Real life happenings!

Phew!  What can I say, but to offer up my apologies for being missing so long!  This is the longest break I have taken from my blog since I started writing it!
Please allow me one 'negative nelly' moment, by way of explanation, then it's out there and I can move on.
You all know that I use this blog often as a creative outlet for my feelings, it has never been a straight up education blog, mainly because a lot of what I might say about my daily teaching cannot resonate with other teachers out there across the pond,  as our curriculum, and all that entails, is just too different for me to write about anything that may be of use to you.  This is why my blog has morphed into a bit of everything and this is why I want to mention a bit about where my head had been at these last few months.
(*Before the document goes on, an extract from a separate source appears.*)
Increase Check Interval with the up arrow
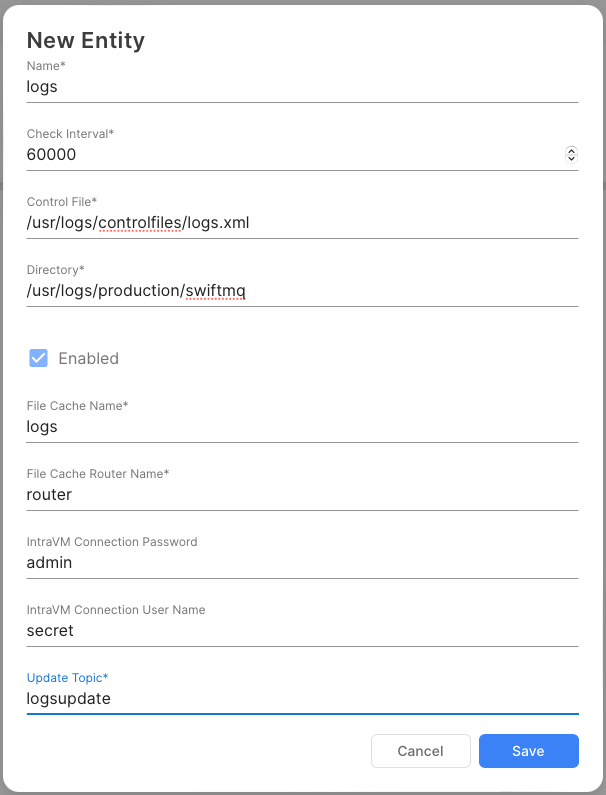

I am writing this down not because I want to be negative, but in the hope it will be cathartic and it might also be read by other teachers out there, who may be feeling the same right now.
So......I knew this year would be hard.  I was tackling a new grade, a new classroom with very little to go on from the previous teacher.  I wasn't worried about this and was ready for the challenge.  I was lucky to be looping up and knew my kids inside out already.  Somewhere, something changed.  Today, I feel burnt out, exhausted and tearful most days.  I am overwhelmed with work and the more hours I put in, the less I seem to really achieve.  My work day stretches from 7.30am to 6pm.  When I arrive home, I walk my gorgeous dog, who is always so excited and happy to see me, make dinner for hubs arriving home at 6.45/7pm, clear up and head to my office to grade or plan.  I have always enjoyed being busy, but somewhere in this, we have lost our work/life balance.  I have come to resent spending that much time of every day on work related things.  My hubs, my frail mother, social media and TpT have been sidelined.  Forget housework!  If I can keep on top of the laundry, then I have to be satisfied, but I certainly won't be inviting anyone into my home in a hurry!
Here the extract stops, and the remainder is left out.